- _Metin Bölümü_
────

Ana içeriğe atla

Whiplash Güzellemesi



İzlemeyi henüz bitirdiğim Whiplash'le ilgili duygularımı yazıya aktarmaya çalışıyorum şu an ama film biter bitmez bir şeyler yazmak çok iyi bir tercih değil aslında.* Zira henüz hazmedilmemiş bir filmin bünyede bıraktığı etki sonradan değişebilecek yorumlar yapmaya sebebiyet verebilir. Hem olumlu hem olumsuz anlamda. Gel gör ki Whiplash'le ilgili o kadar heyecanlıyım ki en son ne zaman kendimi bir filme bu kadar kaptırıp akan yazılara hayran hayran baktım bilmiyorum. Bu kesinlikle izlediğim ve izleyeceğim en iyi yapıtlardan biri. Hatta şöyle söyleyeyim ilk üçte sapasağlam bir yer edindi kendine. Hala kulaklarımda "Caravan" çalıyor ve "Aman Allah'ım ! O nasıl bir çalış, bu nasıl bir film?" BA YIL DIM! Bayıldım! Söylemek istediğim pek çok şey olmasına karşın durup durup gülüyorum, ben ne izledim böyle? Gecenin şu vaktinde** kulaklığımdan taşan bateri sesinin bende kuş cıvıltısı gibi bir etki bırakması çok mu anormal?

   Bir kere şunu hemen belirtmek isterim ki Whiplash'i La La Land'den sonra izlediğim için inanılmaz mutluyum. Şayet tersi olsaydı La La Land'den sonra hissettiğim hayal kırıklığı çok daha büyük olacaktı.Whiplash gibi şahane bir filmden ve de inanılmaz şahane bir bitirişten sonra bunu bize niye yaptın ki Damien Chazelle?

   Filmde öyle güzel oynayan, klişe tabirle oynamayan da adeta yaşayan bir J.K.Simmons var ki... Uff! Oscar benim için kriter olmasa da kesinlikle hakedilmiş bir "En İyi Yardımcı Erkek Oyuncu" ödülü olmuş bu kendisi için, aldığı tüm o diğer ödüllerle birlikte. (Bu rol için toplamda 47 ödül almış.)  Ayrıca başroldeki Miles Teller da hiç altında kalmamış Simmons'ın. Gayet güzel ve başarılı bir performans koymuş ortaya. Sanırım bu filmle ilgili "bayıldım, şahane, inanılmaz" kelimelerini sıklıkla kullanacağım çünkü BAYILDIM, ŞAHANE, İNANILMAZ!

────

- _Verilen Bilgiler_
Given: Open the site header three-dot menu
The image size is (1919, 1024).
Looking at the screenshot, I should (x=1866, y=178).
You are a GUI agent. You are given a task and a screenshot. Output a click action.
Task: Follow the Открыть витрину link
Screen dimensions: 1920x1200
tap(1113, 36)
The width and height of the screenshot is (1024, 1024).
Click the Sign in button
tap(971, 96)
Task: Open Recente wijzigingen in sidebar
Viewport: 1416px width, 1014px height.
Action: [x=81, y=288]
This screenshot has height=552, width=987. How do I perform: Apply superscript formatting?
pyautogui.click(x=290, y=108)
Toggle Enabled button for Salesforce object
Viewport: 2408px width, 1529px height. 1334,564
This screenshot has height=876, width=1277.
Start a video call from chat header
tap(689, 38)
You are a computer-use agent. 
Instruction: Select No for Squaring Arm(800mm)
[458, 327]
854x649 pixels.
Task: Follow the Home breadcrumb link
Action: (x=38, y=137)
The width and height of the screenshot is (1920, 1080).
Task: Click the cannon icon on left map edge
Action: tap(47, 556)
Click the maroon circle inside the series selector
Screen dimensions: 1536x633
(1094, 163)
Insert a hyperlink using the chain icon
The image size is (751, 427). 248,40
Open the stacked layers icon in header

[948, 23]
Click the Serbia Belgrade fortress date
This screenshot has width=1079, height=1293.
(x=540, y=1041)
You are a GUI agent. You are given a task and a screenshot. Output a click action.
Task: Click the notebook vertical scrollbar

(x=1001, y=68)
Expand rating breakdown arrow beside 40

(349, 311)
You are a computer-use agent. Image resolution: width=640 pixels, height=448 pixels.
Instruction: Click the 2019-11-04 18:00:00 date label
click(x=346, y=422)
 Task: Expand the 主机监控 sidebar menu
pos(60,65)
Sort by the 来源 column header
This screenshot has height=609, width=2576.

────

- _Görev Tanımı_
Whiplash hakkındaki yazıdan bir bölümü değiştirmeden yazınız: "Filmde öyle güzel" sözcüklerinin geçtiği yerden başlayıp "BAYILDIM, ŞAHANE, İNANILMAZ!" sözcüklerinden sonra bitiriniz. Bu satırlar başka bir kaynaktan alınmıştır.

- _Verilen Yanıt_
Filmde öyle güzel oynayan, klişe tabirle oynamayan da adeta yaşayan bir J.K.Simmons var ki... Uff! Oscar benim için kriter olmasa da kesinlikle hakedilmiş bir "En İyi Yardımcı Erkek Oyuncu" ödülü olmuş bu kendisi için, aldığı tüm o diğer ödüllerle birlikte. (Bu rol için toplamda 47 ödül almış.)  Ayrıca başroldeki Miles Teller da hiç altında kalmamış Simmons'ın. Gayet güzel ve başarılı bir performans koymuş ortaya. Sanırım bu filmle ilgili "bayıldım, şahane, inanılmaz" kelimelerini sıklıkla kullanacağım çünkü BAYILDIM, ŞAHANE, İNANILMAZ!